Nilto Maciel
O pecado de André Gide
Bomfim fechou a
porta e parou na calçada. Olhou para um lado, para outro e tirou a
sorte: esquerda ou direita? Acendeu um cigarro, ergueu os olhos para
o céu e seguiu. Nem os cachorros da noite davam sinal de vida e a
luz fraca das lâmpadas dos postes se derramava sonolenta pelo chão.
Sua sombra ia e vinha, a crescer e desaparecer, como num filme de
terror.
Não havia
nenhuma pressa em seus pés, nem sequer algum desígnio em seus olhos.
Bastava andar, acompanhar o desenho dos próprios passos, para
cansar-se e poder dormir. Em casa os ratos brincavam de
esconde-esconde, enquanto o gato morria de emoção no canto da
parede. Os livros se espremiam na estante, Proust a empurrar Gide
para lá, Thomas Mann a sufocar Hermann Hesse. Na sala o alcatrão e a
nicotina se misturavam à alfazema do desejo. A cama esparramava-se
pelo quarto, desajeitada, fria, feia, feito mulher indesejável –
coberta de mofo, de lodo, de todos os cheiros ruins da solidão.
Na ponta da
rua, uma nesga de luz cortava o chão da calçada de um amarelo claro
e projetava a imagem retorcida e tosca de um fantasma. Que rugia, ou
blasfemava, ou ameaçava. E Bomfim conteve mais a maciez dos passos e
outra vez tirou a sorte: seguir ou voltar? Em seus olhos brilhou o
último desígnio – o medo.
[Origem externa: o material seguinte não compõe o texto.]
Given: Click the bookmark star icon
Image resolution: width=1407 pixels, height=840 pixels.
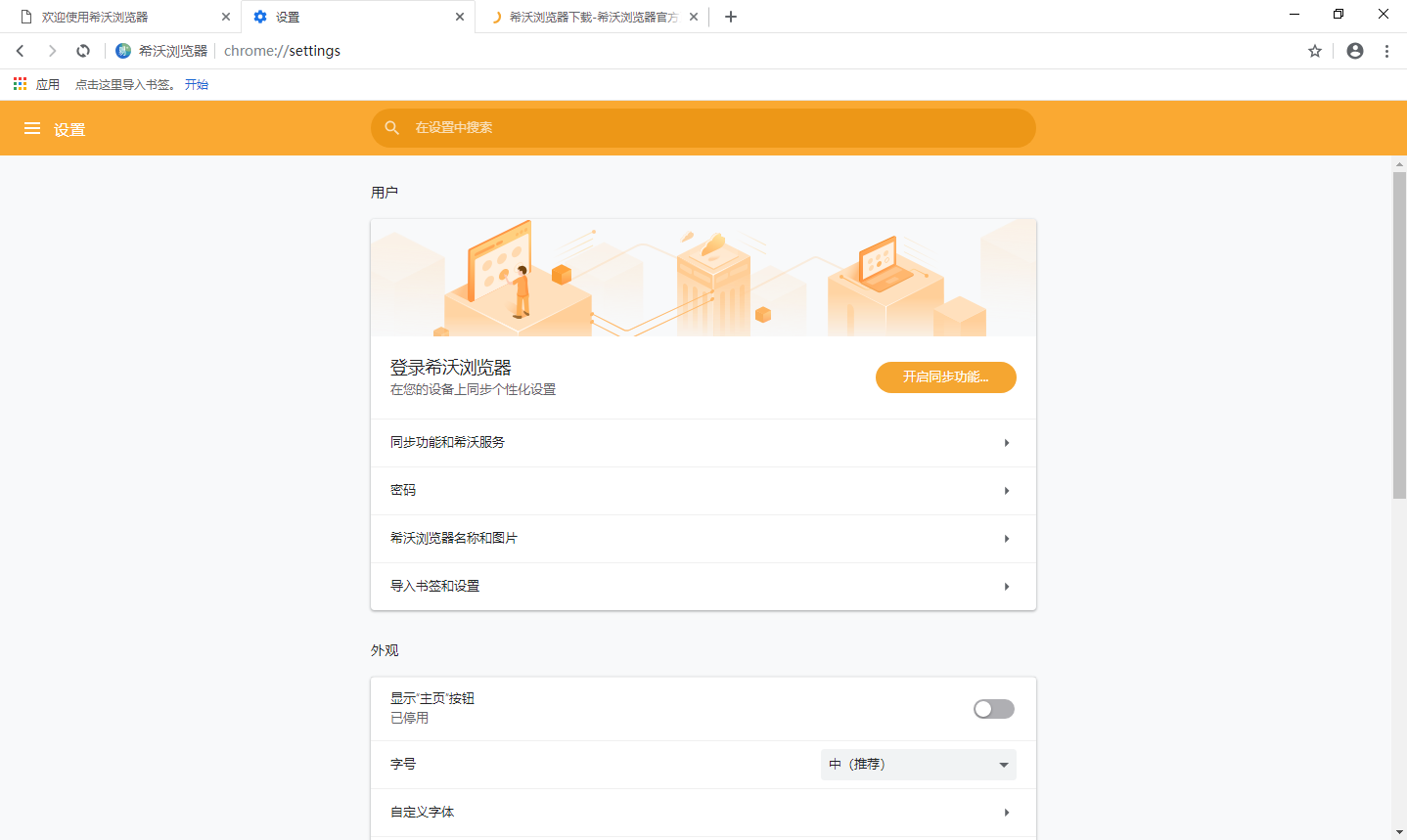Looking at the screenshot, I should click(1314, 50).
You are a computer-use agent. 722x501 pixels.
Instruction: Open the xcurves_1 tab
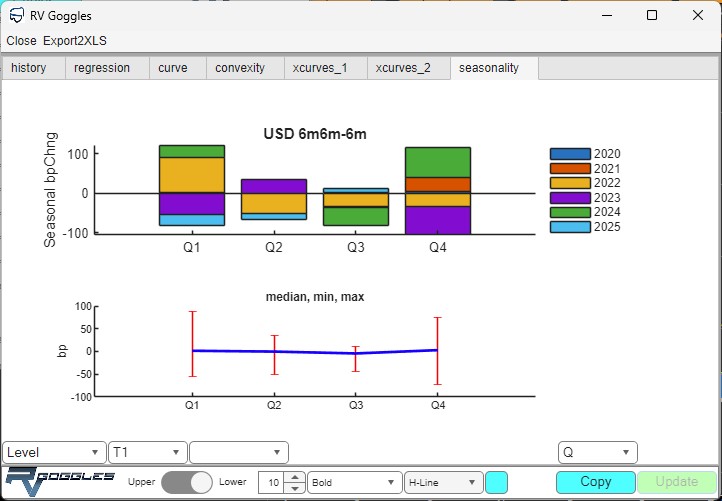point(320,68)
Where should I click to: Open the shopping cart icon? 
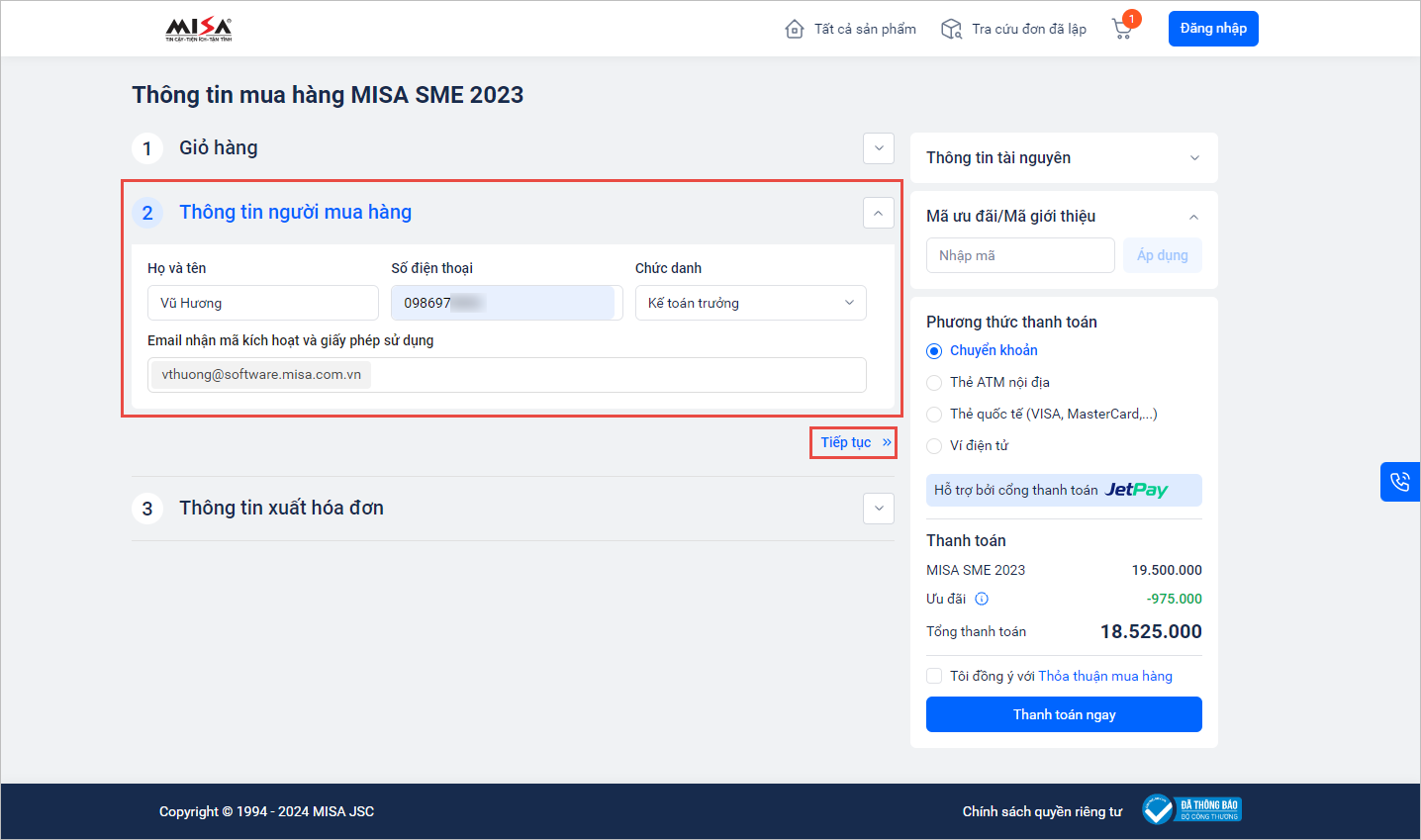coord(1122,29)
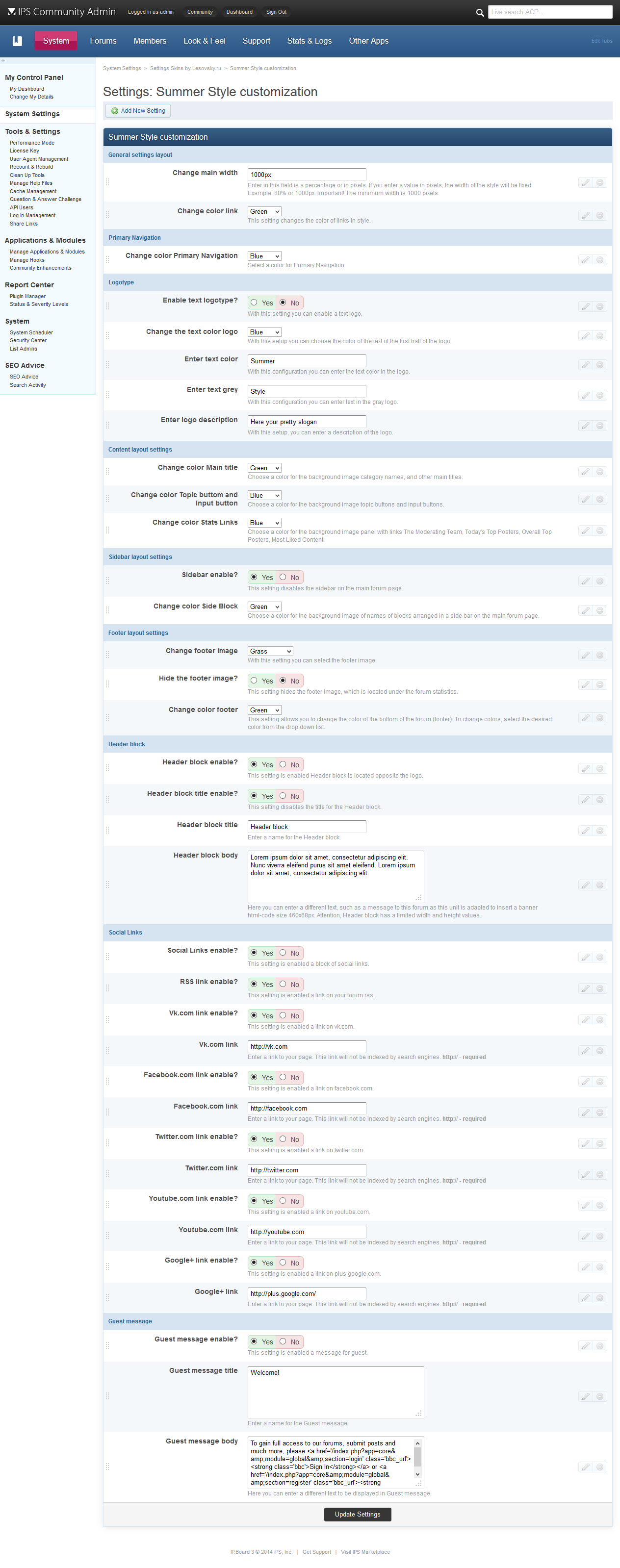This screenshot has height=1568, width=620.
Task: Select No for Sidebar enable
Action: pos(283,577)
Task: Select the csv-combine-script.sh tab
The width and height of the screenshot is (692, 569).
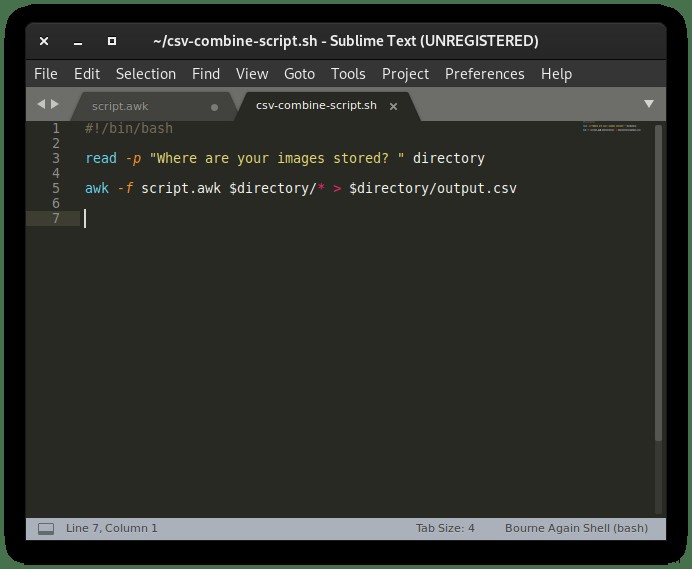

E não voltou.
A figura se
contorcia no chão, aureolada de ouro, poderosa, fascinante, a boca a
espumar de desespero – insanamente.
Bomfim
desviou-se para a ponta da calçada, quase apressado, um olho na
réstia, outro em casa. Os ratos escalavam as paredes, o gato miava
de prazer. Uma voz se colava aos seus calcanhares. Gide tombava,
Hesse gemia.
Súbito o braço
agudo saltou de dentro da luz e Bomfim correu. E saltou pedras,
chutou barros e espantou burros. Até desequilibrar-se e ir ao chão.
No corre-corre,
o outro também tombou, deixando cair um punhal às mãos de Bomfim,
que o agarrou e cravou na goela traiçoeira.
De volta à
casa, encontrou tudo como antes – os ratos riam do gato, Proust
empurrava Gide, a sala fedia a nicotina e o mofo do quarto rescendia.
Nem esperou pelo sono e caiu desajeitado no meio da cama – feito um
homem repugnante.
E dormiu,
muito, como nunca, a noite inteira, sem um sonho para contar.
Amarguradamente só.
De manhã correu
aos jornais: o monstro havia voltado, o louco sanguinário, a fera
noturna tinha feito mais uma vítima.
O mesmo
processo: punhaladas no pescoço. A cidade alarmada, a caça
infrutífera, a violência urbana, o descalabro social.
Bomfim deu meia volta, abriu a porta de casa, aspirou a nicotina da
sala, chamou os ratinhos de safados, alisou a lombada de Proust,
abraçou-se a Gide e sentou-se na beira da cama. E se fosse à polícia
contar tudo? Não, só se fosse muito ingênuo. Para virar monstro,
louco, fera?
Abriu, ao
acaso, seu Gide: “Nathanael, não acredito mais no pecado.”